Etape 2 : Préparation (25’)

Il s’agit que chaque membre de l’équipe identifie ses Enjeux, ses Ressources et ses Contraintes. C’est un exercice de décentrement qui demande un peu de temps et de concentration. 

  • Expliquer aux participants qu’ils vont remplir la grille en plusieurs étapes : une première étape de réflexion (journaling) et une seconde étape de formalisation
  • Vérifier que chaque participant a de quoi écrire
  • Poser posément les questions de journaling en demandant aux gens de décrire les éléments suivants (pour une description du de la recette du journaling voir le site de notre practice Design de Séminaire):
  • Distribuer aux participants une grille vierge et leur demander de décrire leurs contraintes, leurs ressources et leurs enjeux sur des post-its de couleurs. 
  • Post-it bleu (couleur neutre) : les enjeux
  • Post-it rouge (couleur problème) : les contraintes 
  • Post-it Vert (couleur ressource) : les ressources.
  • Une fois que chacun a terminé, inviter les participants à remplir la phrase à trou de la structure suivante : “Pour atteindre [mes enjeux] en évitant de [mes contraintes] je m’appuie sur [mes ressources] ce qui explique que [j’ai tel comportement] au sein du collectif “.
  • L’exercice est difficile et ne les forcer à respecter scrupuleusement la structure de la phrase à trou
  • Ecrire sur un post-it Blanc ou Bleu = couleur neutre.
  • La formulation pourra être revue ultérieurement

Étape 3 : Échanges deux à deux 

L’idée est de favoriser les échanges en binôme et de présenter sa grille ECR aux autres membres de l’équipe. 

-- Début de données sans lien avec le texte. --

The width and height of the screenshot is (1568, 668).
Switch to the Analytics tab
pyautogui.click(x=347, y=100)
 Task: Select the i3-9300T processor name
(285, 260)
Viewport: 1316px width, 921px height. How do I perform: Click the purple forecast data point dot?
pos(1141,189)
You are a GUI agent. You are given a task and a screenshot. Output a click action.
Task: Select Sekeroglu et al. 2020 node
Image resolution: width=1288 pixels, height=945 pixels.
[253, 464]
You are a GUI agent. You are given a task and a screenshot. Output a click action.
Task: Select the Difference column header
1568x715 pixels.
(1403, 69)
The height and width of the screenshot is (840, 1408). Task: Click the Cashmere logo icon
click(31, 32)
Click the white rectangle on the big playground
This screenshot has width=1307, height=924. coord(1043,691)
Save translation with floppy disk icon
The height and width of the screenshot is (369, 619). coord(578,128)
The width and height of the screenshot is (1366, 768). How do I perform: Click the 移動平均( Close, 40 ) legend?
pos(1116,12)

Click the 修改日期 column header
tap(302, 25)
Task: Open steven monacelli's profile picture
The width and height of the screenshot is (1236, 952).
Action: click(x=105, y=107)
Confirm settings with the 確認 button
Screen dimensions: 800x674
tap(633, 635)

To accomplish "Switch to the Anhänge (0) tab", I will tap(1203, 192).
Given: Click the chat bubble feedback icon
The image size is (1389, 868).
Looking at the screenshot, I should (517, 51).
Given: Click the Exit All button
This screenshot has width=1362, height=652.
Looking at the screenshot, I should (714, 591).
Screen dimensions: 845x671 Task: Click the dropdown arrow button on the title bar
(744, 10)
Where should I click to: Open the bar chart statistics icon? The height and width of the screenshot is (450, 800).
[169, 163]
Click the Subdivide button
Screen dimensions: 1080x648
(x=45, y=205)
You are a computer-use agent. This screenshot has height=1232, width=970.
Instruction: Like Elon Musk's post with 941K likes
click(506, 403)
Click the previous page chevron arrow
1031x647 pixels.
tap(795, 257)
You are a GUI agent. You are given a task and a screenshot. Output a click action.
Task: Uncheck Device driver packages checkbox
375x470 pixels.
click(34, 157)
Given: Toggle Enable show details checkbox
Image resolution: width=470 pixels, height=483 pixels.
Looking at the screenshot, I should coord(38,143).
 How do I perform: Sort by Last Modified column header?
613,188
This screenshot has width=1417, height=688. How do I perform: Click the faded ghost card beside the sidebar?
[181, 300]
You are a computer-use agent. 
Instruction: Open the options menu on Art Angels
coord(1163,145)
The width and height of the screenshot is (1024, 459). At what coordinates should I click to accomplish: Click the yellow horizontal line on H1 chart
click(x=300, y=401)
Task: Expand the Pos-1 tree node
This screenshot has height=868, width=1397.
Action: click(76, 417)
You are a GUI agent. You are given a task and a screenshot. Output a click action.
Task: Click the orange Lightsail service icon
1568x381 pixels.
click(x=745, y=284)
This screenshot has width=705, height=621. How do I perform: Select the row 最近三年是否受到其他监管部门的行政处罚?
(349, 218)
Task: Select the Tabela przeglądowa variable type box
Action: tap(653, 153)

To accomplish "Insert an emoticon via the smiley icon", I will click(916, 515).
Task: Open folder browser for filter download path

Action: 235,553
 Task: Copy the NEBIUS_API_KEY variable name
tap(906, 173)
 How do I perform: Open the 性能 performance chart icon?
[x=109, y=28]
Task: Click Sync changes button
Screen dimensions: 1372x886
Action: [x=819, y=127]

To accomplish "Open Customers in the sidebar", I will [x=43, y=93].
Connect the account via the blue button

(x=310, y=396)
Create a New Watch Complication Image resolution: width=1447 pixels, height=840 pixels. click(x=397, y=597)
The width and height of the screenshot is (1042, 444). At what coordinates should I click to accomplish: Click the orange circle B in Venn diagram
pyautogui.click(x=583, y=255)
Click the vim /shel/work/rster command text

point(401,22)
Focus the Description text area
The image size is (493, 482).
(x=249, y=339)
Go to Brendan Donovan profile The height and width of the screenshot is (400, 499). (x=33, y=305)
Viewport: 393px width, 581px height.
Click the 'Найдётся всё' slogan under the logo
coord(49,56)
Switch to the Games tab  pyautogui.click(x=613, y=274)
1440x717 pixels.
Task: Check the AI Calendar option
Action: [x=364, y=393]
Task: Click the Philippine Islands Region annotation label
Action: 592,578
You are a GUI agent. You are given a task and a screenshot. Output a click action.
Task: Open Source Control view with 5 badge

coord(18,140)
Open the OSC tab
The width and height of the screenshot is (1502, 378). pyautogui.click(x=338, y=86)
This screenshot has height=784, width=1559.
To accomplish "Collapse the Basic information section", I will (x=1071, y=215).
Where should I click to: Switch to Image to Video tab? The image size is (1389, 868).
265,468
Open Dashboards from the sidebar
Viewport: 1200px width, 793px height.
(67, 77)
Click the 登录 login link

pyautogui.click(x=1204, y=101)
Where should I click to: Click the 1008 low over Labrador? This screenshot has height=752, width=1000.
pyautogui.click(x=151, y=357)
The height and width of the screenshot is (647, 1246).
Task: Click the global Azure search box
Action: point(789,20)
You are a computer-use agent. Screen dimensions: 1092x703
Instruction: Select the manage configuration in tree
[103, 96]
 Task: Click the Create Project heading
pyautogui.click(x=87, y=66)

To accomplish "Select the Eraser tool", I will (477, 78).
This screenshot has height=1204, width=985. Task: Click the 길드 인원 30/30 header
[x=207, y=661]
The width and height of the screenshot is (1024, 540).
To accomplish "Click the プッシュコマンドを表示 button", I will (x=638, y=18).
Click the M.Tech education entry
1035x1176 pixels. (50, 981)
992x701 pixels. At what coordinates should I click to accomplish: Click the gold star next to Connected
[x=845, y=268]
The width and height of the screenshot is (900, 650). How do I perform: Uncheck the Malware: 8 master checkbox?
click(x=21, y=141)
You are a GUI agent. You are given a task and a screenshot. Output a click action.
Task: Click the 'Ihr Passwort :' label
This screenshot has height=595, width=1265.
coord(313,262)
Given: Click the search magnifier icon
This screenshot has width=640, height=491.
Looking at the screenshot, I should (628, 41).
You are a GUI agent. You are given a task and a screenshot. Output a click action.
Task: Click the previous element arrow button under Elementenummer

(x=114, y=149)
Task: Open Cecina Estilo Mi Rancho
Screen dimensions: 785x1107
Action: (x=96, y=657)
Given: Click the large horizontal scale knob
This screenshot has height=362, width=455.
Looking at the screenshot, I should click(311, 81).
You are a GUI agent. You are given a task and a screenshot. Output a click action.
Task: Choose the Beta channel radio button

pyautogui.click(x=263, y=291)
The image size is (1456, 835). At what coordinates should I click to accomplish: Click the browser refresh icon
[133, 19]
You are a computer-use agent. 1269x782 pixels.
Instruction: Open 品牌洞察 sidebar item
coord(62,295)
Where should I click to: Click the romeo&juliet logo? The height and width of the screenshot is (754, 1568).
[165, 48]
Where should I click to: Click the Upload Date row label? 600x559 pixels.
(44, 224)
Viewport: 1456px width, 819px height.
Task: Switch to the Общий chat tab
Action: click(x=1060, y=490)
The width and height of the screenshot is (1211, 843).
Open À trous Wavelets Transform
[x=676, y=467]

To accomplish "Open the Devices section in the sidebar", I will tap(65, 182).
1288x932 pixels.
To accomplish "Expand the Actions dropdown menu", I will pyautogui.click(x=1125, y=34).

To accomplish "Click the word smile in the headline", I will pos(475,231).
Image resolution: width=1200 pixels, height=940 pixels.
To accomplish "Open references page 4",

  • Organiser une prise de rendez-vous entre les membres de l’équipe deux à deux où A rencontre B / C rencontre D / E rencontre F etc. selon le schéma ci-dessous.
  • Lors de la rencontre de 20 minutes (B) essaie de deviner les ECR de (A). Puis rapidement (A) présente ce qu’il a écrit et (A) et (B) échangent sur ce qu’ils découvrent. Ensuite on inverse, (A) essaie à son tour de deviner l’ECR de (B).
  • Quand les deux ont présenté, ils discutent pendant les 5 minutes restantes sur leurs découvertes.
  • Quand cet échange bilatéral est fini, les binômes changent et l’on peut renouveler l’exercice “x” fois selon le temps dont on dispose. Ce n’est pas toujours possible que chacun voit chacun et dans ce cas les participants sont invités à poursuivre plus tard s’ils le souhaitent. 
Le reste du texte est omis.